Keith looked again at the beautiful ship, and as he watched a--a docking
bay, it must have been--appeared in its side, beneath one of the curving
wings. There had been no sign of a space door moving away to reveal it.
The opening simply wasn't there one instant, and the next instant, it
was --a cube-shaped hollow in the belly of the dragon.
Keith found his pod moving now in the opposite direction he was telling
it to go, moving toward the alien vessel.
Despite himself, he was starting to panic. He was all in favor of first
contact, but preferred it on more equal terms.

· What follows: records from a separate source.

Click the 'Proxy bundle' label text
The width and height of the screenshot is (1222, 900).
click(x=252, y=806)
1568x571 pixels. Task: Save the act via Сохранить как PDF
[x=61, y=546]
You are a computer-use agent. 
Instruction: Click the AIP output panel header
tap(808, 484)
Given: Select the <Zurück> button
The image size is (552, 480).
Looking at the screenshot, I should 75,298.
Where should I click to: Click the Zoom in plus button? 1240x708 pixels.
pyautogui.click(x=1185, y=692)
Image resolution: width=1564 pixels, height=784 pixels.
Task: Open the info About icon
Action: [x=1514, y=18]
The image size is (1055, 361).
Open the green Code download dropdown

Besides, he had a wife to get back to, a son away at university, a life
he very much wanted to continue living.
The pod floated into the bay, and Keith saw a wall. wink into existence
behind him, closing the cube off from space.
The interior was lit from all six sides. The pod was presumably still
being held by the tractor beam--no one would pull an object inside just
to let it crash into the far wall under its own inertia. But nowhere
could Keith see a beam emitter.
As the pod continued its journey, Keith tried to think rationally. He
had entered the shortcut at the right angle to come out at Tau Ceti; no
mistake had been made. And yet, somehow, he had been--been diverted
here . . .
Which meant that whoever controlled this interstellar dragon knew more
about the shortcuts than the Commonwealth races did.
And then it hit him.
The realization.
The horrible realization.
Time to pay the toll.
Chapter I
It had been like a gift from the gods: the discovery that the Milky Way
galaxy was permeated by a vast network of artificial shortcuts that
allowed for instantaneous journeys between star systems. No one knew
who had built the shortcuts, or what their exact purpose was. Whatever
hugely advanced race created them had left no other trace of its
existence.
Scans made by hyperspace telescopes suggested that there were four
billion separate shortcut exits in our galaxy, or roughly one for every
hundred stars. The shortcuts were easy to spot in hyperspace: each one
was surrounded by a distinctive sphere of orbiting tachyons. But of all
those shortcuts, only two dozen appeared to be active. The others
clearly existed, but there seemed to be no way to move to them.
The closest shortcut to Earth was in the Oort cloud of Tau Ceti.
Through it, ships could jump seventy thousand light-years to Rehbollo,
the Waldahud homeworld. Or they could jump fifty-three thousand
light-years to Flatland, home of the bizarre Ib race. But the shortcut
exit that existed near Polaris, for instance, just eight hundred
light-years away, was inaccessible. It, like almost all the others, was
dormant.
A particular shortcut would not work as an exit for ships arriving from
other shortcuts until it had first been used locally as an entrance.
Thus, the Tau Ceti shortcut had not been a valid exit choice for other
races until the UN sent a probe through it, eighteen years ago, back in
2076. Three weeks later, a Waldahud starship popped out of that same
shortcut--and suddenly humans and dolphins were not alone.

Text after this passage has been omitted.